Chevron Corp. and its partners in the Gorgon LNG project in Western Australia have agreed to buy carbon credits likely to cost more than $180 million as a penalty for failing to meet a five-year target for carbon capture and storage (CCS).

The costs, which could amount to well over AU$250 million (US$184 million) based on Reuters calculations, will be shared with its Gorgon LNG partners—Exxon Mobil Corp., Royal Dutch Shell Plc and Japan’s Osaka Gas, Tokyo Gas and JERA.

The AU$3.1 billion Gorgon CCS project, the world’s largest commercial CCS project, is being penalized by the Western Australian government for injecting far less CO₂ than planned since the LNG plant started up five years ago.

Chevron said in a statement that it would invest AU$40 million in “lower carbon projects” and would buy and surrender 5.23 million greenhouse-gas offsets to fulfill the Gorgon project’s obligations to the state government, ideally by mid-July 2022.

“The package we have announced ... ensures we meet the expectations of the regulator, the community and those we place on ourselves as a leading energy producer in Australia,” Chevron Australia Managing Director Mark Hatfield said in a statement.
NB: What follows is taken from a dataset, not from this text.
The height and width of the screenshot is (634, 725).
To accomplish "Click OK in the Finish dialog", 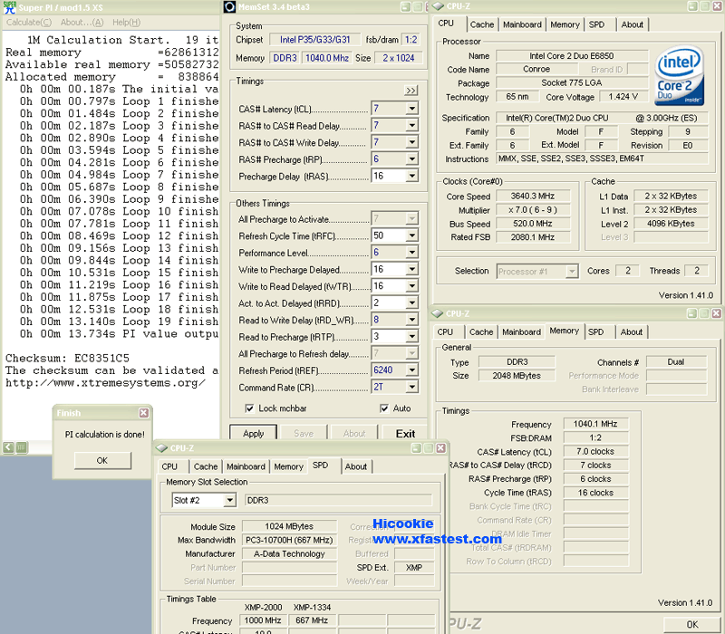I will (x=102, y=460).
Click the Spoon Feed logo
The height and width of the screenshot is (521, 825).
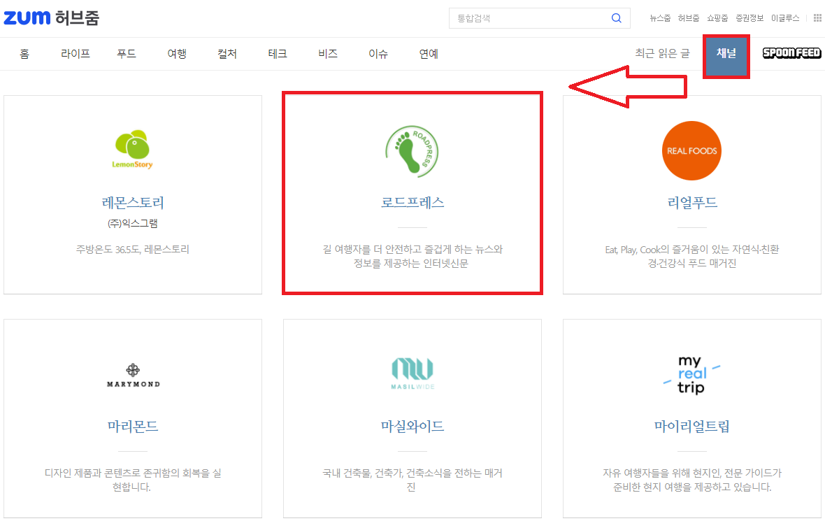click(x=791, y=53)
Based on the current price of carbon offsets on the voluntary Australian spot market, which last week hit a record high of AU$37 a tonne, 5.23 million offsets would cost at least AU$195 million.

Amid short supply of Australian Carbon Credit Units (ACCUs), Chevron is unlikely to meet its obligation just with those offsets and said in a report to the government it would also use other internationally verified carbon units and offsets.

Gorgon CCS was designed to inject up to 4 million tonnes a year of CO₂. Since starting injecting CO₂ in August 2019, three years later than scheduled, it has injected a total of about 5.5 million tonnes of CO₂-equivalent.

The project was delayed by three years due to a range of technical problems.